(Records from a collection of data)
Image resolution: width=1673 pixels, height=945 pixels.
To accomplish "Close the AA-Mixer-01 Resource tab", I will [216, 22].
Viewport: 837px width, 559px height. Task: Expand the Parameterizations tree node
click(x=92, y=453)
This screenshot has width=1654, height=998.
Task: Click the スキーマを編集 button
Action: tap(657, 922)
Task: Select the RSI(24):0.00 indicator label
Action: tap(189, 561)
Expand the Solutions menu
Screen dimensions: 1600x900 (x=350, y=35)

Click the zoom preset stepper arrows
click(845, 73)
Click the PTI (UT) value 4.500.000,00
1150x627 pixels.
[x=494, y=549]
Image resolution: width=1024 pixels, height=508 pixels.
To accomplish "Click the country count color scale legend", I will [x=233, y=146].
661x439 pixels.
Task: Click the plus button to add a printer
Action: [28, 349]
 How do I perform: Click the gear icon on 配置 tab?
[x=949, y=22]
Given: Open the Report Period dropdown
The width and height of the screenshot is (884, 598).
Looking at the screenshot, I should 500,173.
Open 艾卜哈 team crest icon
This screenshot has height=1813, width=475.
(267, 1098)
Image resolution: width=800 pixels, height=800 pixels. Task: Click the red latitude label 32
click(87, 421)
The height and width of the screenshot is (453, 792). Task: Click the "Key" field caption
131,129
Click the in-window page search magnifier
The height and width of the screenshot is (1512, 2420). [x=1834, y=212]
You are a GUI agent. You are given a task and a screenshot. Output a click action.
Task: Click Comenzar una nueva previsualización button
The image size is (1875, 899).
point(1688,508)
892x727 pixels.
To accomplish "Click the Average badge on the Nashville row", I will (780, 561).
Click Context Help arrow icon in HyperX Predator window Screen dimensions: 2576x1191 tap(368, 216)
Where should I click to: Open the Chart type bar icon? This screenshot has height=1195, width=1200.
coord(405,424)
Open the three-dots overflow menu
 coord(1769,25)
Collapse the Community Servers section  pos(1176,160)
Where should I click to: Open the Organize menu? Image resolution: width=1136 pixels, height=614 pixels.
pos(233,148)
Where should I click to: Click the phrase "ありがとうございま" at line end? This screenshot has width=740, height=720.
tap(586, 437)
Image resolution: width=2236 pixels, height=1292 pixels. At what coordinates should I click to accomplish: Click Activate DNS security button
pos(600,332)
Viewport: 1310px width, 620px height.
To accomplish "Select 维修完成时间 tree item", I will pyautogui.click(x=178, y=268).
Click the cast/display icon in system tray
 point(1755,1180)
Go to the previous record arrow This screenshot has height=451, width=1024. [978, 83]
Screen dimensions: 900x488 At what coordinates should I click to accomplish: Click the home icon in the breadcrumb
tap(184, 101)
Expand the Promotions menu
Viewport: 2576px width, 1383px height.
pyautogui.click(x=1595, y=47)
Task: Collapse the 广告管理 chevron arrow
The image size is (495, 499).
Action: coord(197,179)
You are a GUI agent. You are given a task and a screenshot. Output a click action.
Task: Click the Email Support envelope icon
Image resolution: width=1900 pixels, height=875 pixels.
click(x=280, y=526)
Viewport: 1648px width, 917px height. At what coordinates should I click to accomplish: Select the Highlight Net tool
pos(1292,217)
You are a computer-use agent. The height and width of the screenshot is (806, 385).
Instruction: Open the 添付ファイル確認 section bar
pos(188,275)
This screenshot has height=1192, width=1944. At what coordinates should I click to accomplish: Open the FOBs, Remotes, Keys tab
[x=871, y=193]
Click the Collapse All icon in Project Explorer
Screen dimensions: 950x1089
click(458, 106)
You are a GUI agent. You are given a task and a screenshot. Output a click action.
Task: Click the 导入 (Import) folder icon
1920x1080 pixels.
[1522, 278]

### Short task
Please print every one of the lines above, reproducing each one without any change.

### Solved problem
Image resolution: width=1673 pixels, height=945 pixels.
To accomplish "Close the AA-Mixer-01 Resource tab", I will [216, 22].
Viewport: 837px width, 559px height. Task: Expand the Parameterizations tree node
click(x=92, y=453)
This screenshot has width=1654, height=998.
Task: Click the スキーマを編集 button
Action: tap(657, 922)
Task: Select the RSI(24):0.00 indicator label
Action: tap(189, 561)
Expand the Solutions menu
Screen dimensions: 1600x900 (x=350, y=35)

Click the zoom preset stepper arrows
click(845, 73)
Click the PTI (UT) value 4.500.000,00
1150x627 pixels.
[x=494, y=549]
Image resolution: width=1024 pixels, height=508 pixels.
To accomplish "Click the country count color scale legend", I will [x=233, y=146].
661x439 pixels.
Task: Click the plus button to add a printer
Action: [28, 349]
 How do I perform: Click the gear icon on 配置 tab?
[x=949, y=22]
Given: Open the Report Period dropdown
The width and height of the screenshot is (884, 598).
Looking at the screenshot, I should 500,173.
Open 艾卜哈 team crest icon
This screenshot has height=1813, width=475.
(267, 1098)
Image resolution: width=800 pixels, height=800 pixels. Task: Click the red latitude label 32
click(87, 421)
The height and width of the screenshot is (453, 792). Task: Click the "Key" field caption
131,129
Click the in-window page search magnifier
The height and width of the screenshot is (1512, 2420). [x=1834, y=212]
You are a GUI agent. You are given a task and a screenshot. Output a click action.
Task: Click Comenzar una nueva previsualización button
The image size is (1875, 899).
point(1688,508)
892x727 pixels.
To accomplish "Click the Average badge on the Nashville row", I will (780, 561).
Click Context Help arrow icon in HyperX Predator window Screen dimensions: 2576x1191 tap(368, 216)
Where should I click to: Open the Chart type bar icon? This screenshot has height=1195, width=1200.
coord(405,424)
Open the three-dots overflow menu
 coord(1769,25)
Collapse the Community Servers section  pos(1176,160)
Where should I click to: Open the Organize menu? Image resolution: width=1136 pixels, height=614 pixels.
pos(233,148)
Where should I click to: Click the phrase "ありがとうございま" at line end? This screenshot has width=740, height=720.
tap(586, 437)
Image resolution: width=2236 pixels, height=1292 pixels. At what coordinates should I click to accomplish: Click Activate DNS security button
pos(600,332)
Viewport: 1310px width, 620px height.
To accomplish "Select 维修完成时间 tree item", I will pyautogui.click(x=178, y=268).
Click the cast/display icon in system tray
 point(1755,1180)
Go to the previous record arrow This screenshot has height=451, width=1024. [978, 83]
Screen dimensions: 900x488 At what coordinates should I click to accomplish: Click the home icon in the breadcrumb
tap(184, 101)
Expand the Promotions menu
Viewport: 2576px width, 1383px height.
pyautogui.click(x=1595, y=47)
Task: Collapse the 广告管理 chevron arrow
The image size is (495, 499).
Action: coord(197,179)
You are a GUI agent. You are given a task and a screenshot. Output a click action.
Task: Click the Email Support envelope icon
Image resolution: width=1900 pixels, height=875 pixels.
click(x=280, y=526)
Viewport: 1648px width, 917px height. At what coordinates should I click to accomplish: Select the Highlight Net tool
pos(1292,217)
You are a computer-use agent. The height and width of the screenshot is (806, 385).
Instruction: Open the 添付ファイル確認 section bar
pos(188,275)
This screenshot has height=1192, width=1944. At what coordinates should I click to accomplish: Open the FOBs, Remotes, Keys tab
[x=871, y=193]
Click the Collapse All icon in Project Explorer
Screen dimensions: 950x1089
click(458, 106)
You are a GUI agent. You are given a task and a screenshot. Output a click action.
Task: Click the 导入 (Import) folder icon
1920x1080 pixels.
[1522, 278]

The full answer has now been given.